Active à Bruxelles depuis 2005, l’asbl a lancé une antenne à Liège en 2019. Approche pluridisciplinaire psycho-médico-sociale. Soin des sans-abris dans la rue. Accompagnement en vue d’une réinsertion durable en logement et dans la société.
Pouvoir me laver, être chez moi, pouvoir cuisiner manger, dormir quand je veux et oui c’est ça, être moi quoi, être libre, me sentir vraiment chez moi. Pouvoir disposer du temps, de l’espace, et de mon esprit, de mon corps et de mon âme sans que personne ne m’ennuie. C’est important de trouver quelque chose chez soi parce que sinon, dans la rue tu te perds comme ça… t’es vite soumis aux vices comme ça : à la drogue, à l’alcool, tout ça. C’était l’horreur… On avait froid, j’avais toujours mon sac de couchage. Il est là d’ailleurs. Et on se couvrait bien, on mettait deux couvertures. Mais bon tu te réveilles, t’es toujours dans la rue. Et ce qu’il y a c’est que les premiers temps, quand j’avais un des appartements trouvés par Infirmiers de rue, quand je me réveillais, j’avais l’impression que j’étais dans la rue. C’est dingue hein ! Alors je me réveillais, je me disais : ah mais j’ai un chez moi ! Et le cerveau met un temps fou pour réaliser. Il m’a fallu quoi, ça fait déjà un an que je suis ici ? Oui c’est juste ces derniers temps que mon cerveau arrive à comprendre que je suis ici. Maintenant j’ai la ferme volonté de ne plus boire quoi que ce soit. Pas d’alcool. Je bois tout le temps du thé chaud ou froid. La rue, c’est pas la liberté, la rue c’est une prison ! J’ai tellement peur de nouveau de me retrouver à la rue, parce que c’est l’enfer ! Je ne voudrais plus jamais me retrouver à la rue : ce serait me tuer.

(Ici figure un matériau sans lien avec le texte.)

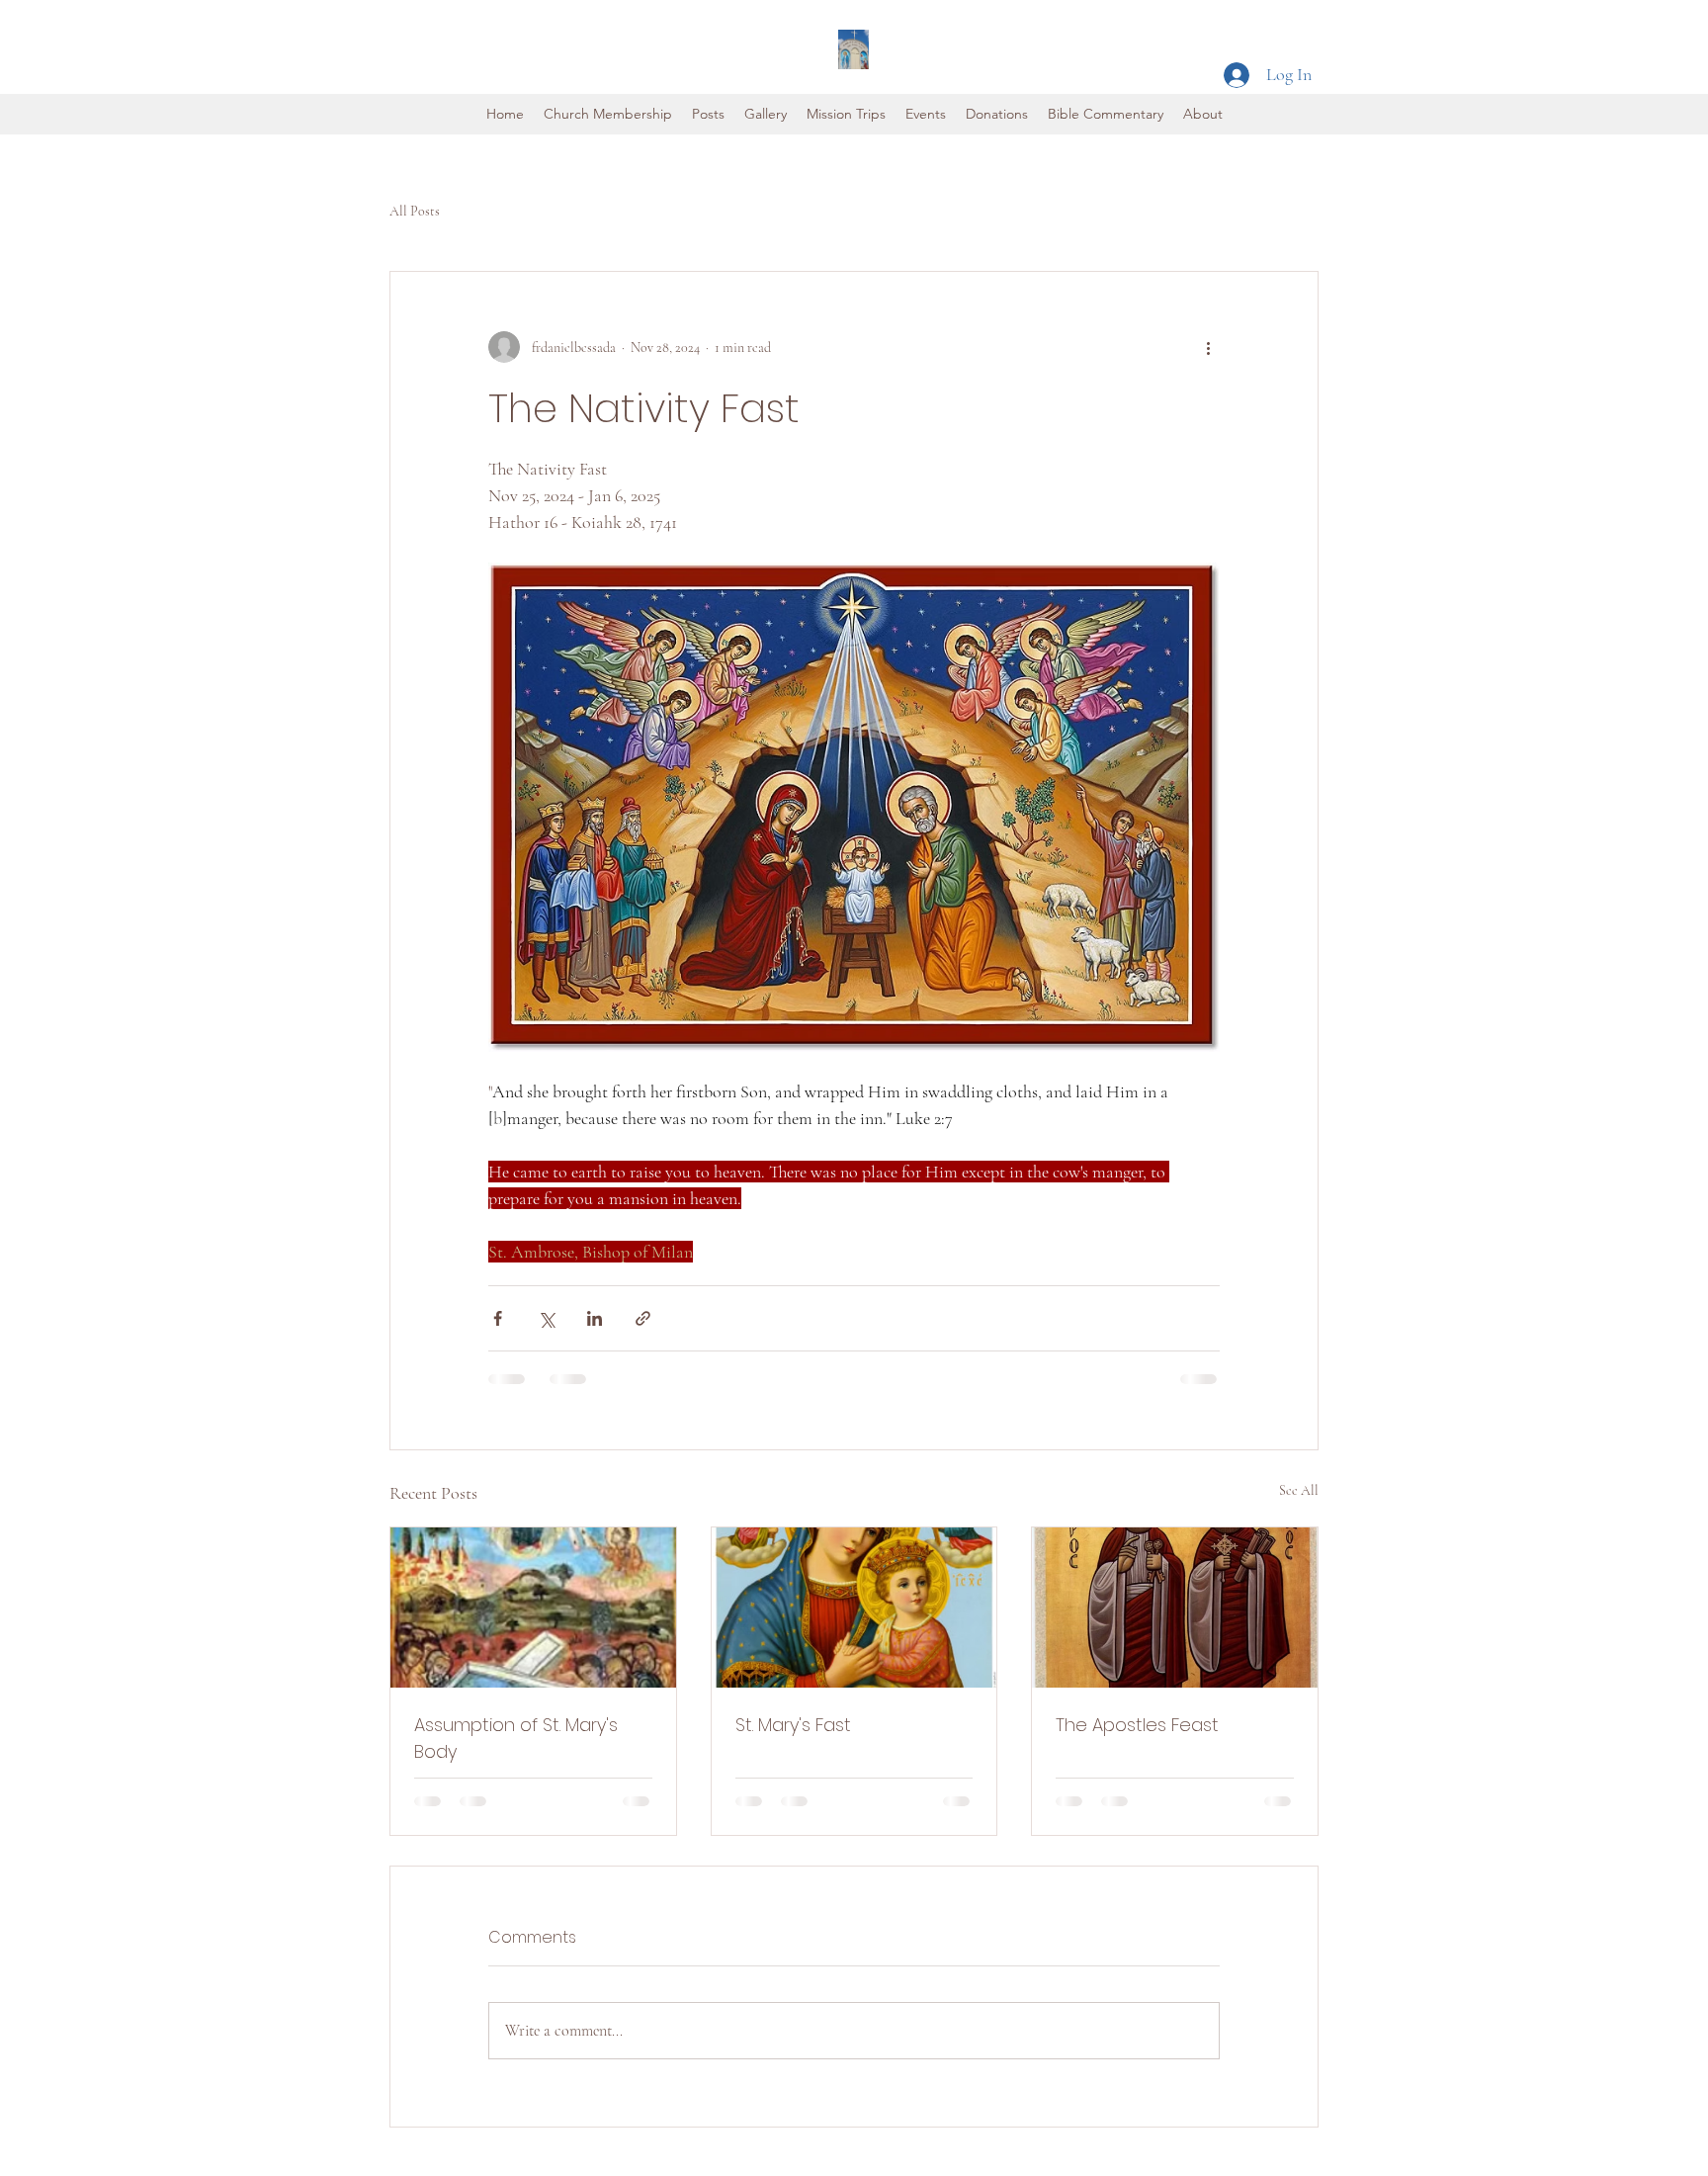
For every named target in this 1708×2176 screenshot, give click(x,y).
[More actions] (1208, 347)
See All (1299, 1490)
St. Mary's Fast (793, 1724)
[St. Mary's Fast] (854, 1607)
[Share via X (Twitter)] (546, 1318)
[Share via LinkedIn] (594, 1318)
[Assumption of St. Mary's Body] (533, 1607)
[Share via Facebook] (497, 1318)
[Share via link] (643, 1318)
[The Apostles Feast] (1175, 1607)
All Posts (414, 211)
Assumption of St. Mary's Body (516, 1738)
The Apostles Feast (1137, 1724)
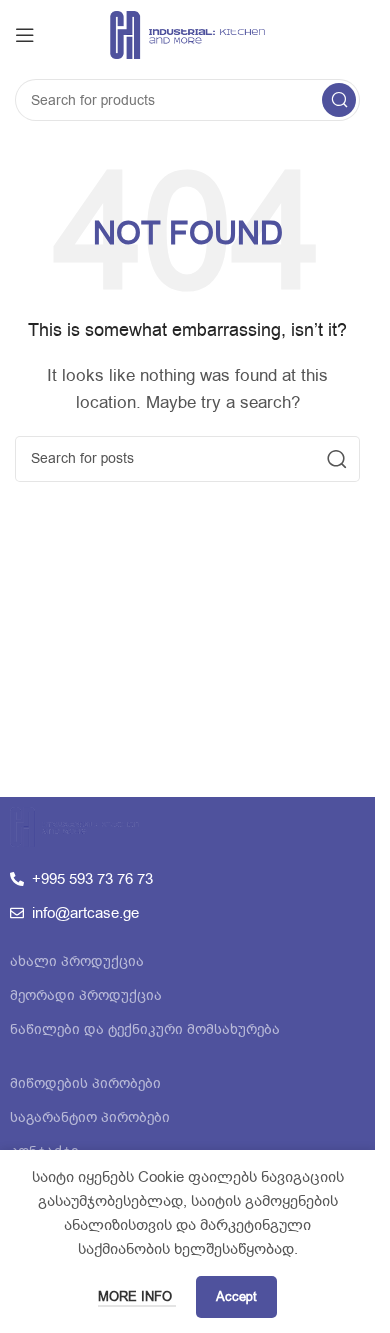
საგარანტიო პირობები (90, 1117)
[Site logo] (187, 34)
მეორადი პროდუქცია (86, 995)
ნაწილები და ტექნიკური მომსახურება (145, 1029)
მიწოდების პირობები (85, 1083)
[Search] (339, 100)
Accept (236, 1296)
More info (137, 1296)
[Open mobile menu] (25, 35)
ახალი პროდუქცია (77, 961)
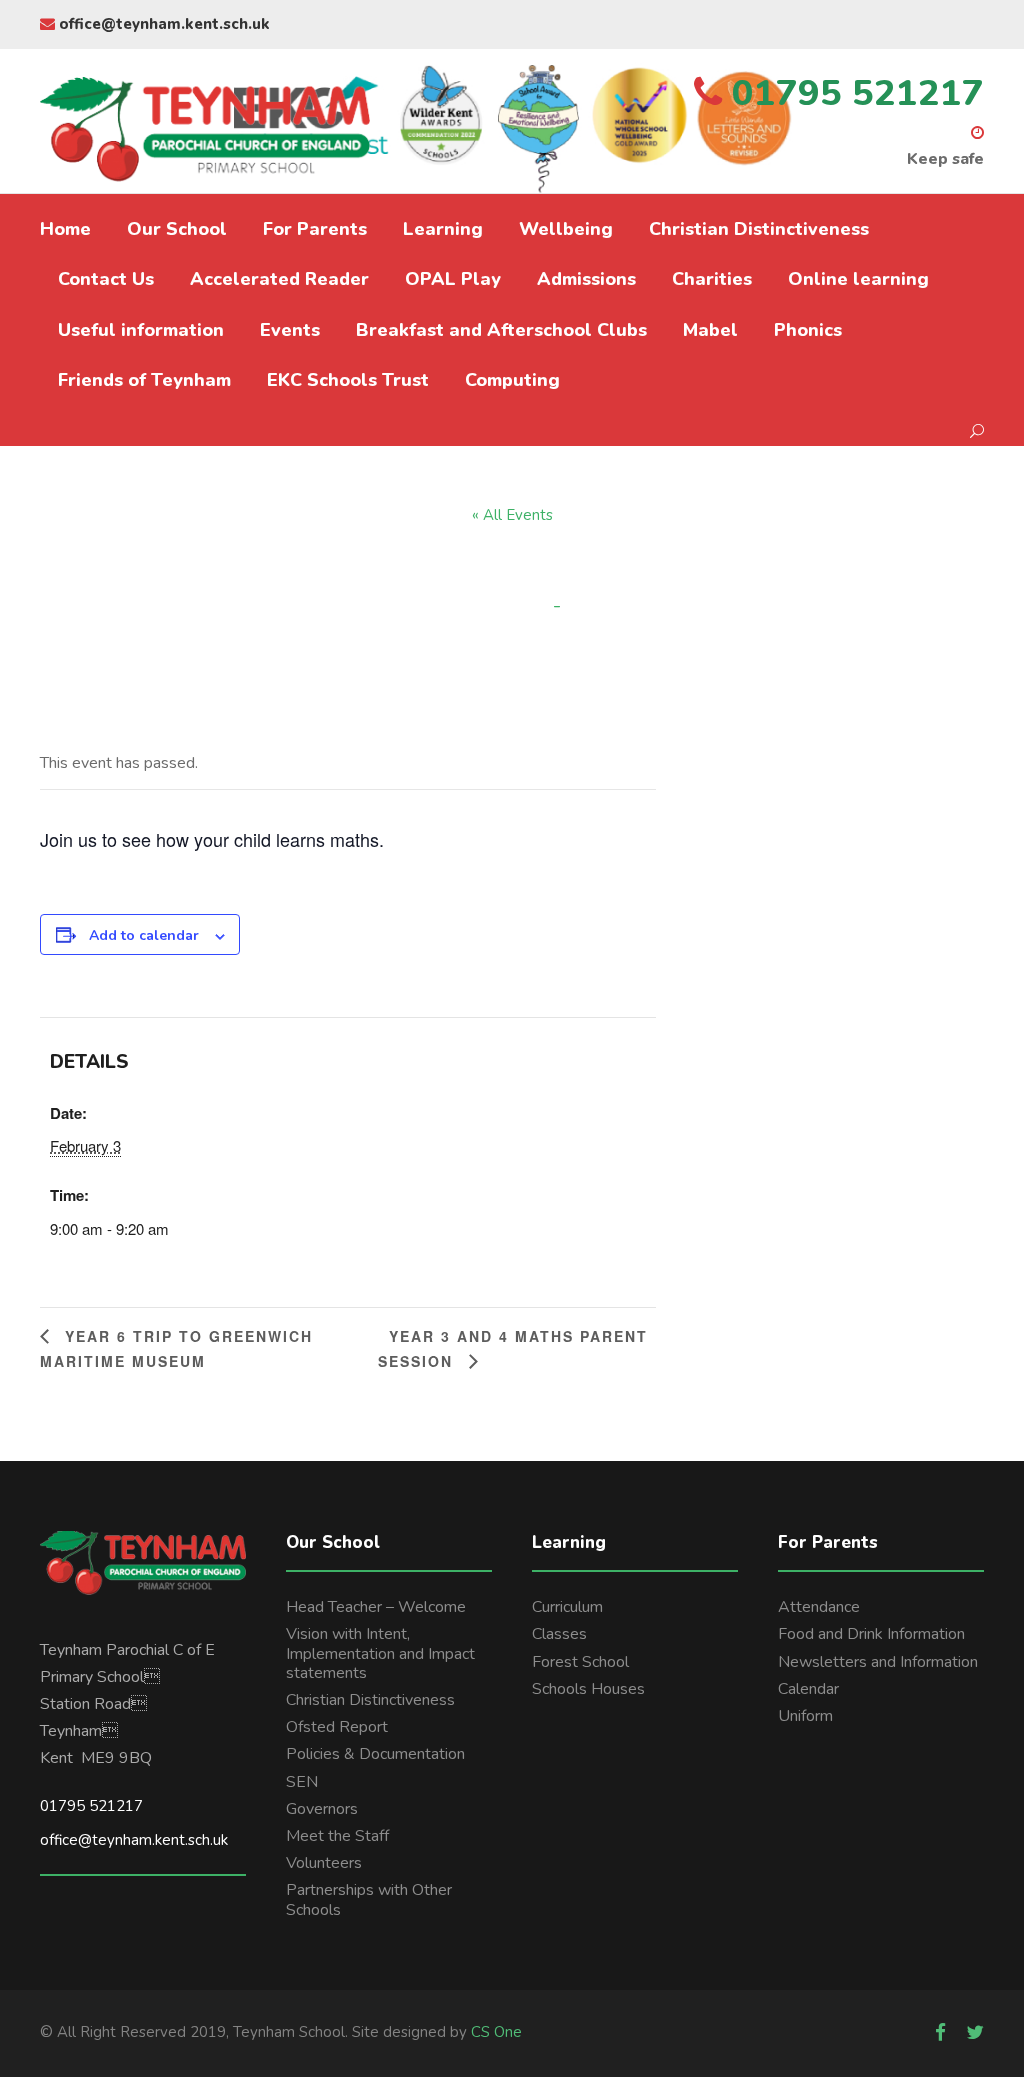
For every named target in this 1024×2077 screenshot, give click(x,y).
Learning (443, 229)
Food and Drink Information (871, 1634)
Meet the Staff (337, 1836)
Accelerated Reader (279, 279)
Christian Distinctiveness (759, 229)
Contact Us (106, 279)
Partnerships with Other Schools (369, 1899)
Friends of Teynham (144, 380)
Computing (512, 380)
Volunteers (324, 1863)
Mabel (710, 330)
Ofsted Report (337, 1727)
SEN (302, 1782)
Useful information (141, 330)
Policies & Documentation (375, 1754)
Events (290, 330)
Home (65, 229)
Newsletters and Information (878, 1662)
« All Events (512, 515)
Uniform (805, 1716)
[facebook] (940, 2033)
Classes (559, 1634)
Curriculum (567, 1607)
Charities (712, 279)
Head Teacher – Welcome (376, 1607)
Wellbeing (566, 229)
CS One (496, 2032)
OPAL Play (453, 279)
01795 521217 (91, 1806)
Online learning (858, 279)
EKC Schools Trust (348, 380)
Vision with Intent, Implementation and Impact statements (380, 1653)
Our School (177, 229)
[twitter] (975, 2033)
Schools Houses (588, 1689)
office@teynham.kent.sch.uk (162, 24)
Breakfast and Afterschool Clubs (501, 330)
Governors (322, 1809)
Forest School (580, 1662)
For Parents (315, 229)
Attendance (819, 1607)
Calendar (808, 1689)
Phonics (808, 330)
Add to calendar (144, 935)
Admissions (586, 279)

Luc, patient ayant vécu 9 ans en rue.
L’asbl « Infirmiers de rue » (IDR) née à Bruxelles en 2005, est une association médico-sociale convaincue que la fin du sans-abrisme est possible. L’approche par l’hygiène, la valorisation de talents des personnes sans-abri, l’implication intensive du réseau d’associations sociales et médicales existantes et la création de logements sont autant de leviers que l’asbl utilise pour réussir la réinsertion durable, en logement et dans la société, des personnes sans-abri.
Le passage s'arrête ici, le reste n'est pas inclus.